◆ Document excerpt
What is unconscious bias?
We may not be aware of it, but we often place people into categories based on age, religion, race, gender and politics. This is unconscious bias - sometimes called implicit bias. We all have unconscious bias and it’s a natural and necessary survival mechanism that allows us to quickly assess situations, and decide promptly what action we should take, based on beliefs and previous experiences. It would be difficult to function if we approached every situation as if it were entirely new and had never been encountered before.
However, problems can arise when we make incorrect decisions based on flawed assumptions, beliefs and experiences. Being aware of our own biases and making changes in our work can help us minimise the risk of making poor decisions. There are three main types of unconscious bias:
Affinity bias - could cause us to recruit or promote people who look similar to us, or have similar language, names or culture. We might be more likely to view people like us (or who we like) positively, and more likely to notice negative traits of people unlike us, or who we don't like.
Confirmation bias - we might unconsciously look for evidence that supports our pre-existing beliefs, and ignore evidence that contradicts it.
Social comparison bias - we may be more critical of people who we are in competition with, or who we see as potentially better at things than we are. We might not be aware of this, and it might affect how fairly we treat others who we feel threatened by.

◆ Written exercise 1
Rewrite the passage of the unconscious bias text that opens with the words "However, problems can" and closes with "that contradicts it.", changing each "evidence" to "information".
◆ Written exercise 2
Write the next part of the text on unconscious bias, picking up after its last sentence.
The material after this point comes from a separate source.

◆ Given data
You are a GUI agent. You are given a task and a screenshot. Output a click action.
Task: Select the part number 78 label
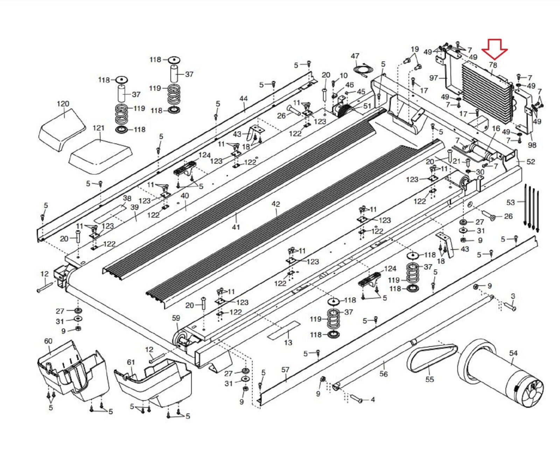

◆ Task answer 1
However, problems can arise when we make incorrect decisions based on flawed assumptions, beliefs and experiences. Being aware of our own biases and making changes in our work can help us minimise the risk of making poor decisions. There are three main types of unconscious bias:
Affinity bias - could cause us to recruit or promote people who look similar to us, or have similar language, names or culture. We might be more likely to view people like us (or who we like) positively, and more likely to notice negative traits of people unlike us, or who we don't like.
Confirmation bias - we might unconsciously look for information that supports our pre-existing beliefs, and ignore information that contradicts it.

◆ Task answer 2
In the short video Understanding Unconscious Bias, The Royal Society presents how the human brain works and how our natural propensity to make quick, unconscious decisions and judgments in the moment can lead to us making incorrect decisions and assumptions. It covers in-groups and out-groups, where some groups of people favour others who they feel are like them.
Other videos in the further information section below explore other perspectives on unconscious bias, including assumptions about gender, recruitment and employment, and how embracing diversity in our workforce helps us to provide better products and services.
You can identify your own biases using the Harvard Implicit Bias Test - a series of short, fun and engaging online tests designed to help identify where we might have unconscious biases on age, religion, sexual orientation, disability, trans people and race. A consideration of the limits and interpretations of such tests, in particular to measure implicit sexual attitudes in heterosexual, gay and bisexual individuals, can be found in this journal article by Anselmi et al (2013).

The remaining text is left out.